Infarto de una región más o menos extensa del miocardio, habitualmente ventricular, como consecuencia de un déficit suficientemente prolongado del aporte sanguíneo miocárdico que condiciona una necrosis irreversible del mismo. Supone una de las manifestaciónes agudas más típicas de la cardiopatía isquémica (v.) y una de las más importantes causas de morbilidad y mortalidad del mundo occidental.

Su mecanismo fisiopatológico más frecuente es la rotura aguda de una placa de ateroma coronario sobre la que se desarrollan fenómenos trombóticos y vasoespásticos, que provocan una disminución aguda y suficientemente prolongada del flujo coronario como para dañar irreversiblemente una región del miocardio ventricular.

La necrosis puede ser transmural (infarto transmural) o subendocárdica (infarto subendocárdico) y puede afectar a distintas regiones del miocardio (infarto de cara anterior, lateral inferior, posterior, infarto de ventrículo derecho, etc.).

Desde el punto de vista clínico, cursa con dolor precordial opresivo retroesternal, de características similares al de la angina de pecho (v.), aunque su duración es más prolongada (más de 30 minutos) y no cede con el reposo ni con nitroglicerina sublingual. Sin embargo, no es infrecuente que se presente como una muerte cardiaca súbita (v.) debido a arritmias ventriculares letales o, en el otro extremo, de manera totalmente asintomática (infartos silentes), especialmente en pacientes diabéticos. El diagnóstico se completa con la elevación sérica de las enzimas cardiacas (troponina y fracción MB de la creatininfosfoquinasa) y las típicas alteraciones electrocardiográficas (lesión subepicárdica y aparición de ondas Q de necrosis). Su tratamiento exige el traslado urgente a un centro hospitalario y el ingreso en una unidad coronaria (v.), e incluye, básicamente, medidas para restaurar el flujo coronario (angioplastia coronaria primaria o fibrinolisis) y disminuir los requerimientos miocárdicos de oxígeno (betabloqueantes, nitratos, etc.), en un intento de limitar, en lo posible, el daño miocárdico irreversible.

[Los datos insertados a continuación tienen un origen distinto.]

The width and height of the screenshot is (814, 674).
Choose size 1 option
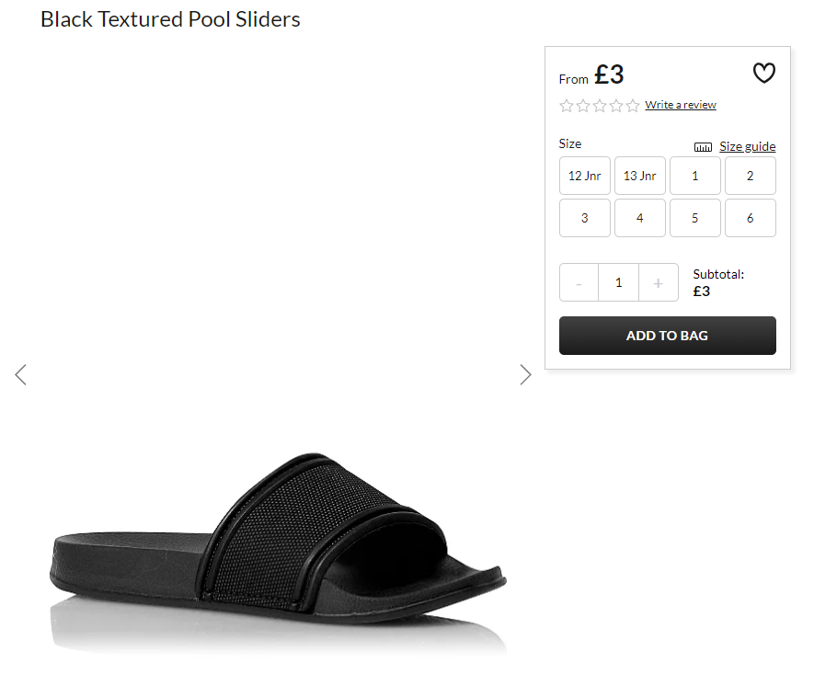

Puede complicarse con arritmias ventriculares graves (como taquicardia-fibrilación ventricular o bloqueo auriculoventricular), alteraciones mecánicas (rotura de la pared ventricular, rotura de los músculos papilares), tromboembolismo o pericarditis. Sin embargo, sus principales complicaciones se deben a la pérdida de la función contráctil de una zona más o menos extensa del ventrículo izquierdo, lo que puede provocar un shock cardiogénico en la fase aguda y disfunción ventricular posterior, con insuficiencia cardiaca crónica, constituyendo el principal condicionante el pronóstico, a corto y largo plazo, de esta enfermedad.